As can be seen, on what Euripides
prided himself was targeted by Aeschylus as the ground for his censure. And
even Dionysus found that Euripides’ self-praise deserved criticism. But
although both of them found Euripides worthy of criticism, neither accused him
of ‘having thrown away art’ (apobalonta mousikȇn, 1493).

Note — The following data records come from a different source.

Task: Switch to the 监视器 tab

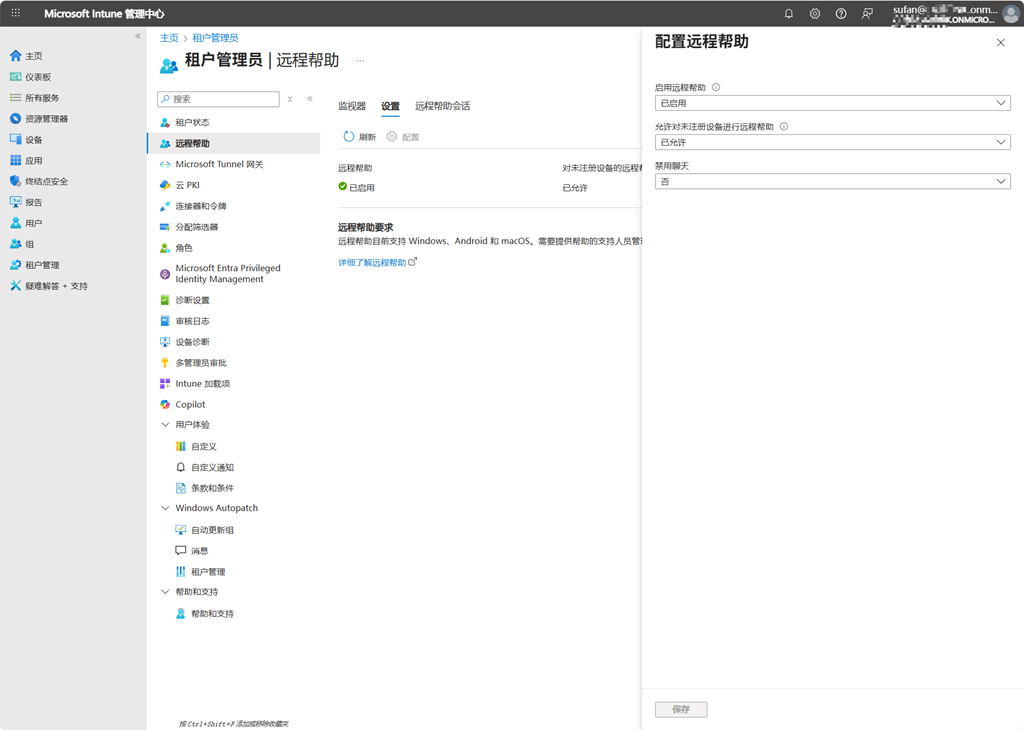Action: coord(352,106)
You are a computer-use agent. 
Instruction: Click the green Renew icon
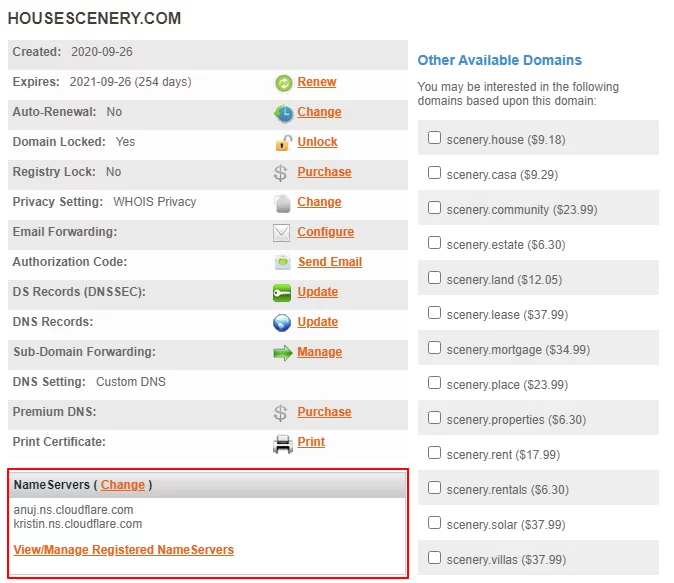[x=283, y=83]
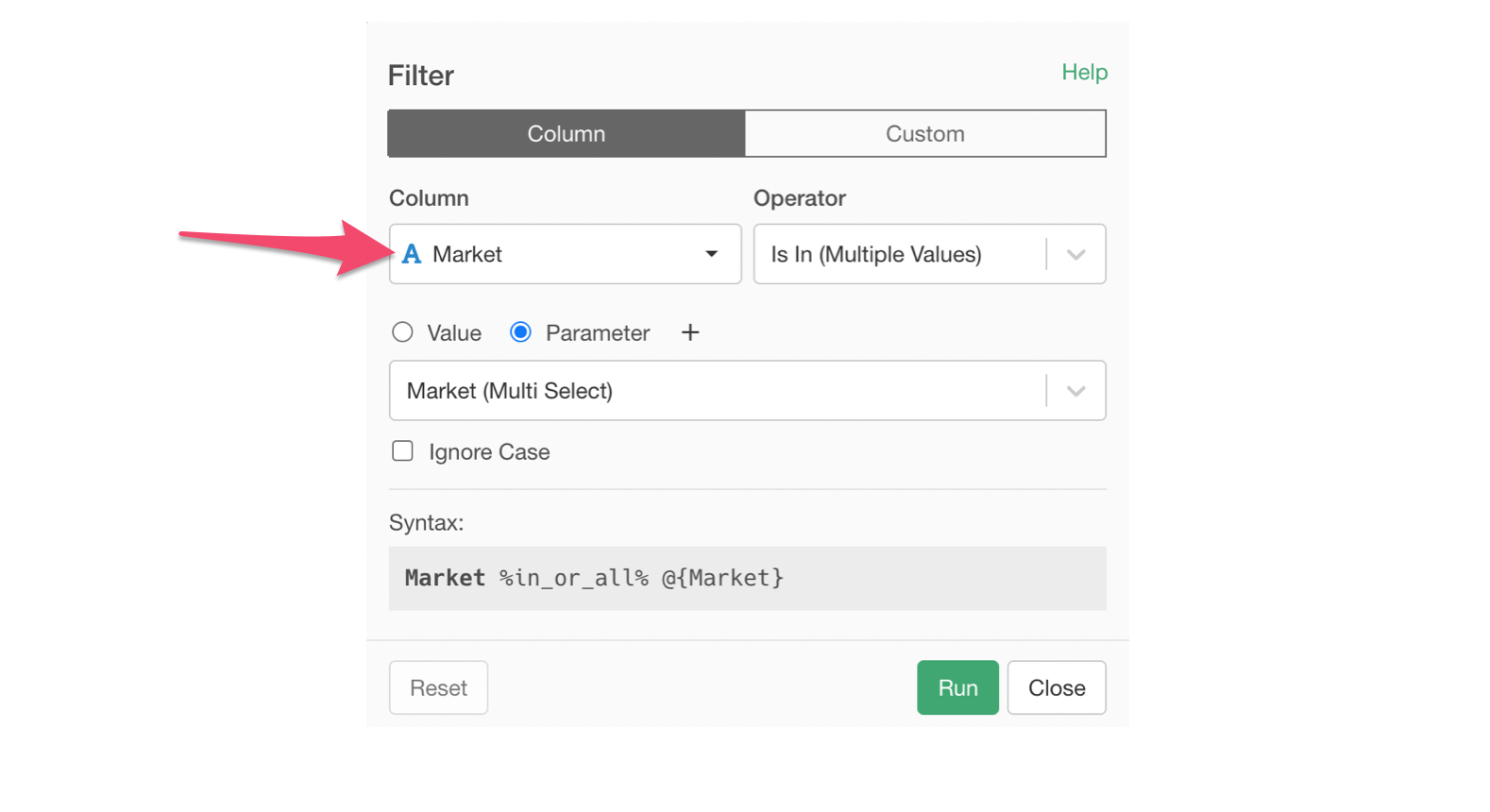The image size is (1490, 812).
Task: Click the plus icon beside Parameter
Action: (690, 332)
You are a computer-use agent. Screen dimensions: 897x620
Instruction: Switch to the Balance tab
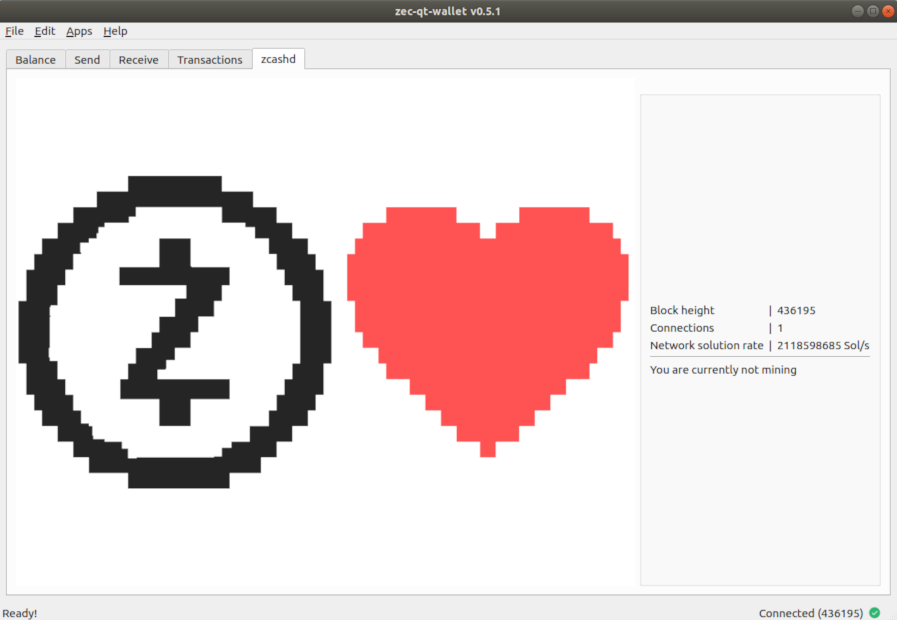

Rogers leaves 'having thrown away art’ (apobalonta mousikȇn) untranslated;
thus, and only thus, can he view the following line – ta te megista paraliponta tȇs tragȏidikȇs technȇs
– as the basis for his
interpretation of the antistrophe as directed against Euripides. But this is
not the only defect in his translation of this line. The verb paraliponta
‘having abandoned’ is in the aorist, in agreement with the introductory
apobalonta ‘having thrown away’; it thus refers to the activities described
by these verbs as something that preceded ‘sitting by Socrates in empty talk’ (Sȏkratei parakathȇmenon lalein). Rogers’ translation of paraliponta
by the participle ‘stripping’ makes ta te megista paraliponta tȇs tragȏidikȇs technȇs into something that was going on within the framework
of ‘by Socrates sitting’ (Sȏkratei parakathȇmenon).
To make this
point clearer, let me bring in Rogers’ translation of the first half of the
antistrophe:
Right it is
and befitting,
Not, by
Socrates sitting,
Idle talk to
pursue,
charien
oun mȇ Sȏkratei
parakathȇmenon lalein,
Stripping
tragedy-art of
All things
noble and true.
apobalonta
mousikȇn [left untranslated],
ta te
megista paraliponta
tȇs tragȏidikȇs technȇs.
Trying to
see these lines as ‘deprecation of Euripides’, we must envisage that before
Aeschylus ‘reascended to earth’, Euripides, or his acolyte, was ‘by Socrates
sitting, stripping tragedy-art of all things noble and true’. Supposedly, from
now on he will write tragedies that won’t be stripped ‘of all things noble and
true’. But Aristophanes did not envisage any such possibility, for among the
young tragedians he saw no one of any promise (see l. 72, where Dionysus
complains that ‘there are no good tragedians any more hoi men gar ouket eisi,
and those that are, are bad hoi d’ ontes kakoi.’).
I see the
chorus’ song as part of Aristophanes’ patriotic exhortations with which the Frogs
end. Aeschylus’ Periclean advice can save Athens. Because of it, Aeschylus is
returning home. But if it is to work, Aeschylus must guide the city towards
peace. This can happen in the Frogs, not in real life, but the Frogs
is gesturing towards real life. Aristophanes hopes that a man can be found who will
save the city with his keen intelligent mind. That’s what the strophe is all
about; to awaken that man to the great expectations with which the Athenians
look forward to his entry into politics. Aristophanes points to where this man
is to be found; he is one of those who are sitting around Socrates. Who but
Plato from among them could it be?
Plato must shake Socrates off, becoming fully aware of his powers and of his destiny. This is what the song of the chorus, the strophe and antistrophe, is all about.